What you are asked to do
Print the records below word for word, beginning with the first line and ending once the line containing "职业技能培训 (99, 492)" is printed.

Material for this task
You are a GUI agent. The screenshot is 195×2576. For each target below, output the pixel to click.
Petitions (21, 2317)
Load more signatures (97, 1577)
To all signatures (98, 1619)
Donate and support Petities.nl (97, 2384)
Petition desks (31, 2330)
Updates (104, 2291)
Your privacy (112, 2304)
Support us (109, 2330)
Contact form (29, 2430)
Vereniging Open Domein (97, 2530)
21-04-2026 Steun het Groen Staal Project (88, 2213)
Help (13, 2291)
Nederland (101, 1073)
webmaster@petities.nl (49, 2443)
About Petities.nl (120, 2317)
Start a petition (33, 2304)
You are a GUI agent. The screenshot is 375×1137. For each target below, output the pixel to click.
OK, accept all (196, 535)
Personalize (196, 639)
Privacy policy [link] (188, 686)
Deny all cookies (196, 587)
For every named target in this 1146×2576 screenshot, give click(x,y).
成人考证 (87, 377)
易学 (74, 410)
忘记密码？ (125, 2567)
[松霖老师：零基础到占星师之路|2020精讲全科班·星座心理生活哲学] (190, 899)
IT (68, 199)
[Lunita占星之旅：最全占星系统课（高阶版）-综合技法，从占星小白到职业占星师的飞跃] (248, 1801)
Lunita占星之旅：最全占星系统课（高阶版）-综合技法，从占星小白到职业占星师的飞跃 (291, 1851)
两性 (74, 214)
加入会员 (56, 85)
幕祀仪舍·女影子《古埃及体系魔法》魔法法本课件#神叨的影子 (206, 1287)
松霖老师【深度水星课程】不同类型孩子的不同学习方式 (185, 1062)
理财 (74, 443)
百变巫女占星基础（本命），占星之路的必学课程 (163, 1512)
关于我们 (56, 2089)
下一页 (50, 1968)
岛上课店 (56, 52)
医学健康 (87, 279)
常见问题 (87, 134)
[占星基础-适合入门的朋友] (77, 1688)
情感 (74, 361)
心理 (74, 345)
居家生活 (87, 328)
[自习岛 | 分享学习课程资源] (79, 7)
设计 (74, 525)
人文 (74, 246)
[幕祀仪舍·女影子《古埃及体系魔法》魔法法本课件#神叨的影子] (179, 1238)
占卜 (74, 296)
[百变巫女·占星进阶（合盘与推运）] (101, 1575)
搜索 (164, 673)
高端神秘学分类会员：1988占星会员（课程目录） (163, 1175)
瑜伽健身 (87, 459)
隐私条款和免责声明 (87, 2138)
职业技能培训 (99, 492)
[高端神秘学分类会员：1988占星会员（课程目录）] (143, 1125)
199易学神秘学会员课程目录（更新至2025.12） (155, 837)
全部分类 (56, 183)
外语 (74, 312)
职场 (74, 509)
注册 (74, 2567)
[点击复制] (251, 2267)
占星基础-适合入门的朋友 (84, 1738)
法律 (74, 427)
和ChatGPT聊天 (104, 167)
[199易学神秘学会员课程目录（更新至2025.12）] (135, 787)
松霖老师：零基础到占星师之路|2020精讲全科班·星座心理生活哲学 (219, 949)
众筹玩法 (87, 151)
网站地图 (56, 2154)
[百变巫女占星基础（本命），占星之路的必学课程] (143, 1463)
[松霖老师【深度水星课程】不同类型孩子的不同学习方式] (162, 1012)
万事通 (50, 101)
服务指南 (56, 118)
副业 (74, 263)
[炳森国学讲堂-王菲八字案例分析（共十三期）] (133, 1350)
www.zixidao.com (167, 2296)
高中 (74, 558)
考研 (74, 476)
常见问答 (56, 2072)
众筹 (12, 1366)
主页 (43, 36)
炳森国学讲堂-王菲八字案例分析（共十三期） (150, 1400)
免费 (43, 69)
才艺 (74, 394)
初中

Task solution
You are a GUI agent. The screenshot is 195×2576. For each target below, output the pixel to click.
Petitions (21, 2317)
Load more signatures (97, 1577)
To all signatures (98, 1619)
Donate and support Petities.nl (97, 2384)
Petition desks (31, 2330)
Updates (104, 2291)
Your privacy (112, 2304)
Support us (109, 2330)
Contact form (29, 2430)
Vereniging Open Domein (97, 2530)
21-04-2026 Steun het Groen Staal Project (88, 2213)
Help (13, 2291)
Nederland (101, 1073)
webmaster@petities.nl (49, 2443)
About Petities.nl (120, 2317)
Start a petition (33, 2304)
You are a GUI agent. The screenshot is 375×1137. For each target below, output the pixel to click.
OK, accept all (196, 535)
Personalize (196, 639)
Privacy policy [link] (188, 686)
Deny all cookies (196, 587)
For every named target in this 1146×2576 screenshot, give click(x,y).
成人考证 (87, 377)
易学 (74, 410)
忘记密码？ (125, 2567)
[松霖老师：零基础到占星师之路|2020精讲全科班·星座心理生活哲学] (190, 899)
IT (68, 199)
[Lunita占星之旅：最全占星系统课（高阶版）-综合技法，从占星小白到职业占星师的飞跃] (248, 1801)
Lunita占星之旅：最全占星系统课（高阶版）-综合技法，从占星小白到职业占星师的飞跃 (291, 1851)
两性 (74, 214)
加入会员 (56, 85)
幕祀仪舍·女影子《古埃及体系魔法》魔法法本课件#神叨的影子 (206, 1287)
松霖老师【深度水星课程】不同类型孩子的不同学习方式 (185, 1062)
理财 (74, 443)
百变巫女占星基础（本命），占星之路的必学课程 (163, 1512)
关于我们 (56, 2089)
下一页 (50, 1968)
岛上课店 (56, 52)
医学健康 (87, 279)
常见问题 (87, 134)
[占星基础-适合入门的朋友] (77, 1688)
情感 (74, 361)
心理 (74, 345)
居家生活 (87, 328)
[自习岛 | 分享学习课程资源] (79, 7)
设计 (74, 525)
人文 (74, 246)
[幕祀仪舍·女影子《古埃及体系魔法》魔法法本课件#神叨的影子] (179, 1238)
占卜 (74, 296)
[百变巫女·占星进阶（合盘与推运）] (101, 1575)
搜索 (164, 673)
高端神秘学分类会员：1988占星会员（课程目录） (163, 1175)
瑜伽健身 (87, 459)
隐私条款和免责声明 (87, 2138)
职业技能培训 (99, 492)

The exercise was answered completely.